Pixel coordinate grounding data:

==*==

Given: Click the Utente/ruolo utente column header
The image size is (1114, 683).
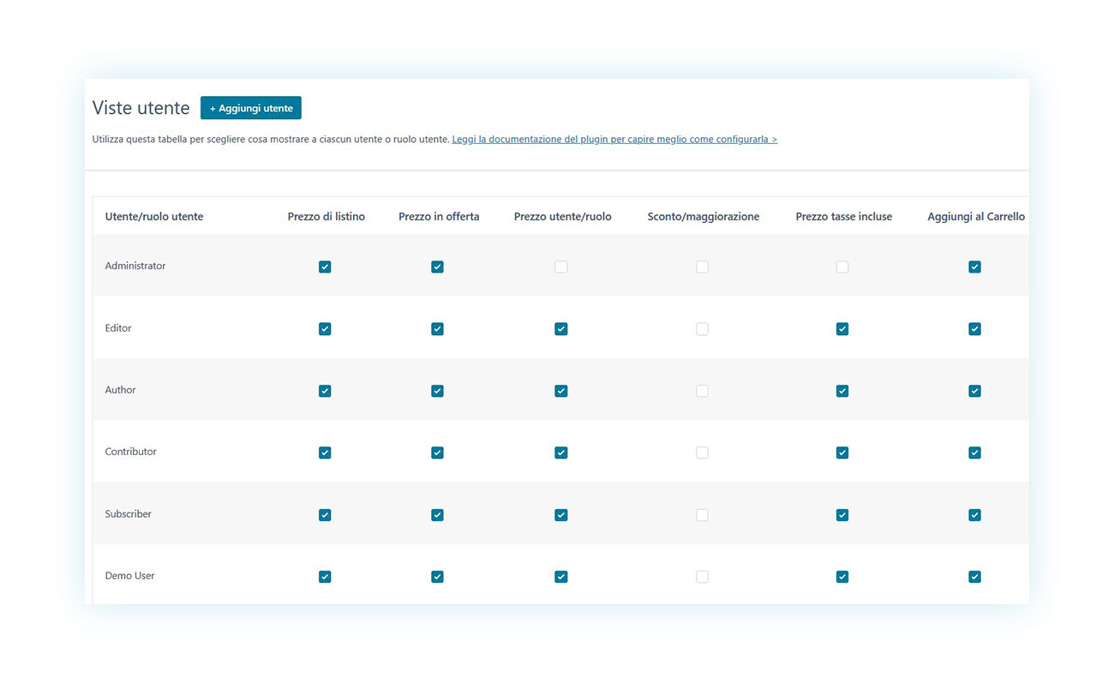Looking at the screenshot, I should [154, 217].
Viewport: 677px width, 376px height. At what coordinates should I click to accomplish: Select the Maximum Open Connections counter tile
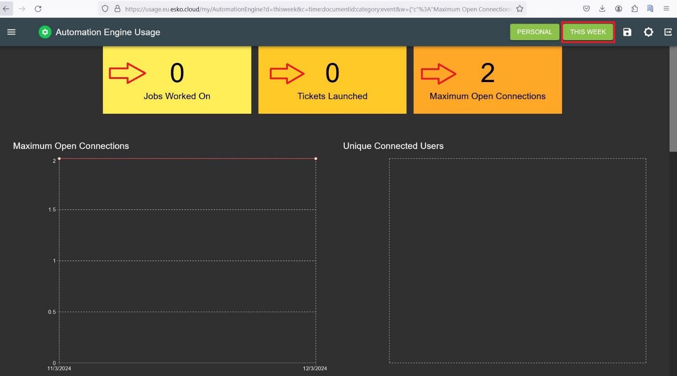point(487,80)
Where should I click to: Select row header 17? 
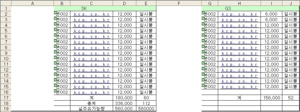pos(6,98)
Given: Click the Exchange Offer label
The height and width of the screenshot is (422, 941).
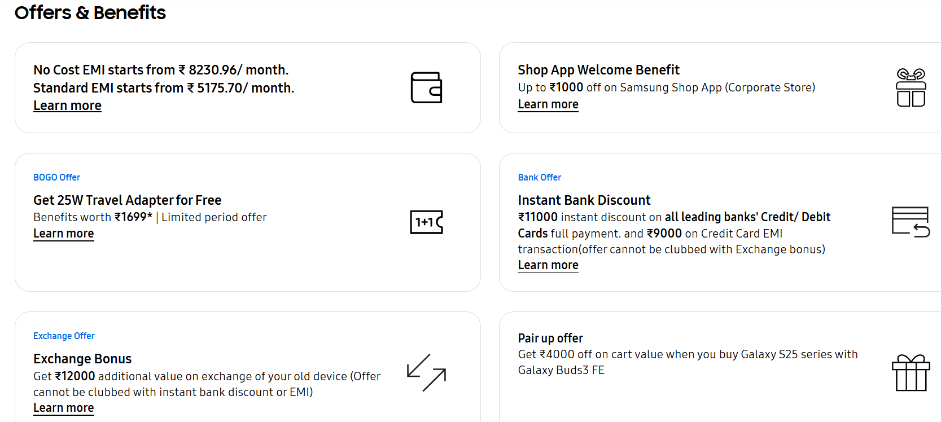Looking at the screenshot, I should coord(64,336).
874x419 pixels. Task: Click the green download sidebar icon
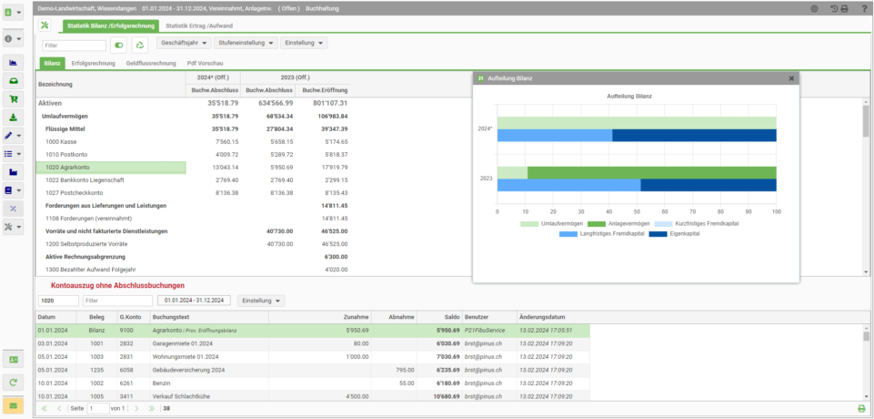click(x=14, y=118)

==*==

■ **Task objective**
Once you find the line that contains "The height and", give it again along with every later line through the end of the data, word for word, minus the pictures.

■ **Solution to the problem**
The height and width of the screenshot is (422, 941).
Looking at the screenshot, I should coord(64,336).
874x419 pixels. Task: Click the green download sidebar icon
click(x=14, y=118)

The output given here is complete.